Quando o bancário tem direito a horas extras?
O trabalho dos bancários, por força do artigo 224, da CLT, tem duração normal de 6 (seis) horas diárias e 30 (trinta) semanais, uma conquista histórica da categoria que foi positivada na legislação trabalhista.
Estão excetuados do regime especial de jornada da categoria apenas os empregados que: (i) exercem função de confiança (direção, gerência, fiscalização, chefia ou equivalentes) e, assim, recebem a gratificação correspondente, não inferior a 1/3 do salário; e (ii) os ocupantes de cargos de gestão, diretores e chefes de departamento ou filial.
Desse modo, em relação às horas extras, existem 3 (três) espécies de regimes de trabalho bancário: (i) empregado ocupante de cargo comum que possui direito de receber pelo trabalho excedente à 6ª hora diária (art. 224, caput, CLT); (ii) empregado ocupante de cargo de confiança intermediária que possui direito de receber pelo trabalho excedente à 8ª hora diária (art. 224, § 2º, CLT); e (iii) os ocupantes de cargos de gestão que não têm direito a horas extras (art. 62, II, CLT).
É importante observar que a nomenclatura do cargo ocupado é irrelevante para definição do direito às horas extras, devendo serem analisadas as funções que são realizadas pelo empregado no dia a dia.
Muitos empregados que ocupam o cargo de gerente de relacionamento acreditam que pelo fato de trabalharem com a abertura de conta corrente, aprovação de crédito/limite ou liberação de determinados pagamentos exercem cargo de confiança, mas, na verdade, todas as suas funções são condicionadas à aprovação superior, seja de um supervisor ou comitê/mesa de crédito.
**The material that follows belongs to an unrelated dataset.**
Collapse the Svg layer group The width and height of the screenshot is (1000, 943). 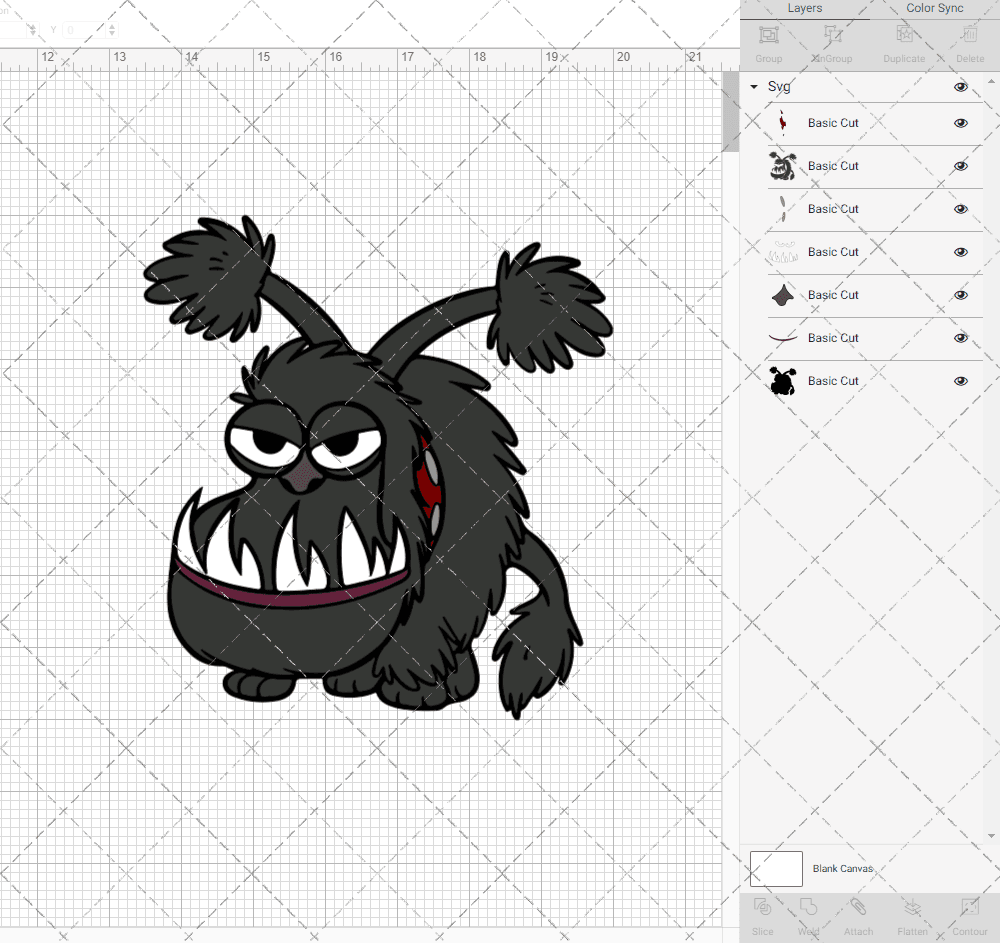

Esses empregados que, na prática, meramente, realizam o atendimento a clientes, vendem produtos financeiros do banco, preenchem formulários e alimentam sistemas de dados, devem se enquadrar no regime de trabalho de 6 horas diárias e não de 8 horas.
Portanto, os funcionários tratados como “gerentes, especialistas ou analistas sênior” podem, numa eventual ação trabalhista, descaracterizar o do suposto cargo de confiança e passar a ter direito à 7ª e 8ª horas diárias. Da mesma forma, os empregados que são tratados como gestores e são, na verdade, gerentes, podem ter direito às horas extras excedentes à 8ª diária.
É possível ter direito à 7ª e 8ª horas extras mesmo recebendo a gratificação de função?
Mesmo que o empregado receba gratificação de função, esta deve estar atrelada à fidúcia (confiança) depositada no trabalhador, o qual deve ocupar posição hierárquica superior e desempenhar função diferenciada em relação aos demais, com maiores poderes e mais responsabilidades.
É uma prática comum das instituições financeiras pagarem a empregados que não exercem função de confiança tal gratificação numa tentativa de, assim, afastar o direito às horas extras, o que não é admitido pela jurisprudência pacífica dos Tribunais Nacionais:
BANCÁRIOS. CARGO DE CONFIANÇA. FIDÚCIA DIFERENCIADA. DESCARACTERIZAÇÃO. Para a caracterização do exercente de cargo de confiança bancária nos moldes delineados no § 2º do art. 224 da CLT, necessário que o bancário atenda a dois requisitos de forma simultânea, quais sejam, o recebimento de gratificação de função não inferior a 1/3 do salário do cargo efetivo e que a função seja de maior relevância em relação aos demais empregados, que demande maior fidúcia, mediante o desempenho de atribuições que o diferencie do bancário comum. Sendo a regra geral a jornada de seis horas diárias para os bancários, cabe ao empregador comprovar que o trabalhador ocupava cargo de confiança que o enquadre na exceção do art. 224, §2º da CLT, a fim de elidir o direito do empregado às horas extras, porquanto se trata de fato impeditivo do direito vindicado (art. 333, II, CPC c/c art. 818/CLT), o que não restou comprovado nos autos.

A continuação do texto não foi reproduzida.